I’m going to be uncharacteristically honest here because I am hallucinating tiny pink penguins marching over the monitor on my Big Mac and I don’t think that anything I say can be held against me in The Marriage Court and say it: Dave isn’t a great gift buyer. He’s gotten better over the years, for sure, but that’s only after I spent about four separate birthdays crying, “You mean, you bought me this pack of gum from a GAS STATION?”
I recognize that gifts and being thought of on the day of one’s birth (or on other holidays) isn’t important to everyone. For those of you who don’t care about such material things, I give you massive props. You are CLEARLY better, more evolved than I am.
I’m a slothly, mouth-breathing, knuckle-dragger of a person who likes my stuff-n-things and really, I want someone to THINK of me on my damn birthday (which, Pranksters, should be a national holiday).

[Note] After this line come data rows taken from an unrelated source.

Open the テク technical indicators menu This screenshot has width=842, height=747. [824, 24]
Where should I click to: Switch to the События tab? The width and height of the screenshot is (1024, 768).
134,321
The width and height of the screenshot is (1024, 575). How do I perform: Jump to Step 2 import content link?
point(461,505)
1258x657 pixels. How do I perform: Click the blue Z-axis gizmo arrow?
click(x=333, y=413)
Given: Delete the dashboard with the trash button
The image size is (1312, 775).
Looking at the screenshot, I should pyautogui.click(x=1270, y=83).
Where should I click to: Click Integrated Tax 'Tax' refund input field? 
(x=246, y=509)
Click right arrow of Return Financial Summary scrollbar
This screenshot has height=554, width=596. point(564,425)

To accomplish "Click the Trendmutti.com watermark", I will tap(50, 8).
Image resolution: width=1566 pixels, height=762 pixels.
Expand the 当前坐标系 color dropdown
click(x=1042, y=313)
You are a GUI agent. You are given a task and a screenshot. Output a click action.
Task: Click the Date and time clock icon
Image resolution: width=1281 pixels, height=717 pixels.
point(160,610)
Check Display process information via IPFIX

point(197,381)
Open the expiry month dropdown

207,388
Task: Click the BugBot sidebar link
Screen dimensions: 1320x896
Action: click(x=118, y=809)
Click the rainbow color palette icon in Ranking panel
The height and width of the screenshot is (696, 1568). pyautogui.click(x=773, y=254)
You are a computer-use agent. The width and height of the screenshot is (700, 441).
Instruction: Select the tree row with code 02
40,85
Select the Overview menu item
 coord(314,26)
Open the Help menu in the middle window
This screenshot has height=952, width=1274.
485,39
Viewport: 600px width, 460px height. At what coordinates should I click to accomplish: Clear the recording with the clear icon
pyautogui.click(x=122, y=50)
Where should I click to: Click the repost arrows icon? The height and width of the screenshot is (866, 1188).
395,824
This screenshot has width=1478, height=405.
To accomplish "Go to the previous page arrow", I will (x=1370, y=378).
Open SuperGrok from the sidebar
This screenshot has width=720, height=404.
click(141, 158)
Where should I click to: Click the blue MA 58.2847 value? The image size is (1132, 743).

That said, there are a couple of things that if The Daver thought to buy me on my birthday (or any other present buying day, really), I’d be Furious George.
Like this (brought to my attention by my new brother-in-law Patrick):
The BETTER MARRIAGE BLANKET. It officially reduces the incidences of those pesky Dutch Ovens and night farts. Which, to me, are like the best part of marriage.
I’m not a terribly gassy person, but The Daver, well, he is. So when he gets into bed and rips ass, I do the only thing a person CAN do in this situation. I grab the quilt and I quickly pull it over his head, trapping the noxious odors inside where he is forced to rebreathe his own stench for minutes at a time (this, Pranksters, is a Dutch Oven).
He’ll lay under there, howling for mercy, chocking on his own disgustingness while I lay on top of him cackling wildly.
If I had the Better Marriage Blanket, I could not do such a thing and that WOULD MAKE ME SAD. Because I consider that to be high sport and while I’m sure a good lot of you are shaking your heads wondering how I conned someone into marrying me, I can honestly tell you that I have no idea, either.
So BACK OFF, Better Marriage Blanket People, and let me have my fun.
And The Daver, if you buy me this, I will somehow manage to find a way to get Auggie to pee on your pillow. That’s a promise.
What’s the worst gift YOU have gotten, Pranksters?